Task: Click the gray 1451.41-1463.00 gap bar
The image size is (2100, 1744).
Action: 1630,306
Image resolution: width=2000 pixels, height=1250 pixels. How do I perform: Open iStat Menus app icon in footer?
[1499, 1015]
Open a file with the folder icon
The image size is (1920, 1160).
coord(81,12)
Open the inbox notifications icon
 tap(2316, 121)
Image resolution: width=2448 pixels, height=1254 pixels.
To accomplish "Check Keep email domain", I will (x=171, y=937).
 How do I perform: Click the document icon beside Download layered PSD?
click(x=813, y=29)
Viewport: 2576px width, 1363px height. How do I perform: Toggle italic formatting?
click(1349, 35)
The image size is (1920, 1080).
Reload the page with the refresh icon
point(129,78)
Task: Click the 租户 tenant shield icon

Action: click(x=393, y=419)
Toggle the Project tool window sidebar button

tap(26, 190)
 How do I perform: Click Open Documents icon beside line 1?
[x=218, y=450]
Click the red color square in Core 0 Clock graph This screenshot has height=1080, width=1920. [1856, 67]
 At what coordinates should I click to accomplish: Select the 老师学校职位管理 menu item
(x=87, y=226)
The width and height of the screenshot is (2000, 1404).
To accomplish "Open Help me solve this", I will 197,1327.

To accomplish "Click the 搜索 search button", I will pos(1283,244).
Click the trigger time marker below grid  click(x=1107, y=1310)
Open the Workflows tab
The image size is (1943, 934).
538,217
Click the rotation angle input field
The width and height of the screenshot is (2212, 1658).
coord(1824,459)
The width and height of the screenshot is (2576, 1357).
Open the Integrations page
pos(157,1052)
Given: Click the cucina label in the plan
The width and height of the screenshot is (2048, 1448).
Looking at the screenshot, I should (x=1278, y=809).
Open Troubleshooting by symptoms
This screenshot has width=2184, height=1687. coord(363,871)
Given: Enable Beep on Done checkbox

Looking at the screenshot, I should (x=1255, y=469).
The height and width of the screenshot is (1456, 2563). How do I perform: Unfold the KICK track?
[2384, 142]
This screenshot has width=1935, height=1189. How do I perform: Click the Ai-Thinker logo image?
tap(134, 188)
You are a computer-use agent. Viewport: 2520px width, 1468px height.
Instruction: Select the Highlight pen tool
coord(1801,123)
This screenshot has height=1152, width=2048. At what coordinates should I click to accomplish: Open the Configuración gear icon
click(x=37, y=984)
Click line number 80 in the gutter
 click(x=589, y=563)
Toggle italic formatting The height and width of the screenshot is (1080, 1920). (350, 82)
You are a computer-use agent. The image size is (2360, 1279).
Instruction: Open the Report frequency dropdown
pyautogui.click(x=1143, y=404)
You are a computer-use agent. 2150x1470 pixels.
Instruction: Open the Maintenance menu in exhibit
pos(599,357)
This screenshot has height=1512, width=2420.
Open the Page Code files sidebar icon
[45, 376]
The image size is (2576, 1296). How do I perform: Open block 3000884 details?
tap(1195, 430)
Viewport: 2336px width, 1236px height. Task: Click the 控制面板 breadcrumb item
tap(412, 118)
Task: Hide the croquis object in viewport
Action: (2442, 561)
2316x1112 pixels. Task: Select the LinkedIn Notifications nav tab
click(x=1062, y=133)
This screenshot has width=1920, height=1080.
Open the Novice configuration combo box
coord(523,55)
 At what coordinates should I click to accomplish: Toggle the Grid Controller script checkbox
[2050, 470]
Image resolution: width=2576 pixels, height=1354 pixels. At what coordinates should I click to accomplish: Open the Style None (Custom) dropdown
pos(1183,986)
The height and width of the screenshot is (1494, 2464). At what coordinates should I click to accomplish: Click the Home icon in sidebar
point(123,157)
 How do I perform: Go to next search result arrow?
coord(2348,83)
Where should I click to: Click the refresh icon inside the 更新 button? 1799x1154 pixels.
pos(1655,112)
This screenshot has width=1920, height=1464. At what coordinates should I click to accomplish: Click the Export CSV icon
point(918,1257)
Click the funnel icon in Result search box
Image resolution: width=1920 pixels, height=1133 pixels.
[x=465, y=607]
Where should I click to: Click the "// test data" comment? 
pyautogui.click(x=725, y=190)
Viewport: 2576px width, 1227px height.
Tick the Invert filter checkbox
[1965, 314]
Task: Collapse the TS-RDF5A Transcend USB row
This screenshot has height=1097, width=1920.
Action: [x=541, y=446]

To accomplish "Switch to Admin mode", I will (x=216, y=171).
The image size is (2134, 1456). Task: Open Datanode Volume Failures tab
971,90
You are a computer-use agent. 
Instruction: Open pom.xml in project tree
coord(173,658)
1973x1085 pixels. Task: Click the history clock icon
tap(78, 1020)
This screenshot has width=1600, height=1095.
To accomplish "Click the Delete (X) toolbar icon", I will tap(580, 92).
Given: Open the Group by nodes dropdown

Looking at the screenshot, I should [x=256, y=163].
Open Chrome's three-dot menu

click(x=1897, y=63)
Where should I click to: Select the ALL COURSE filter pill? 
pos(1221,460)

····················

#### WHAT IS EXPECTED
Among the records, find all lines that include the string "will" and return them.

#### ANSWER BELOW
To accomplish "Check Keep email domain", I will (x=171, y=937).
To accomplish "Open Help me solve this", I will 197,1327.
To accomplish "Click the 搜索 search button", I will pos(1283,244).
To accomplish "Switch to Admin mode", I will (x=216, y=171).
To accomplish "Click the Delete (X) toolbar icon", I will tap(580, 92).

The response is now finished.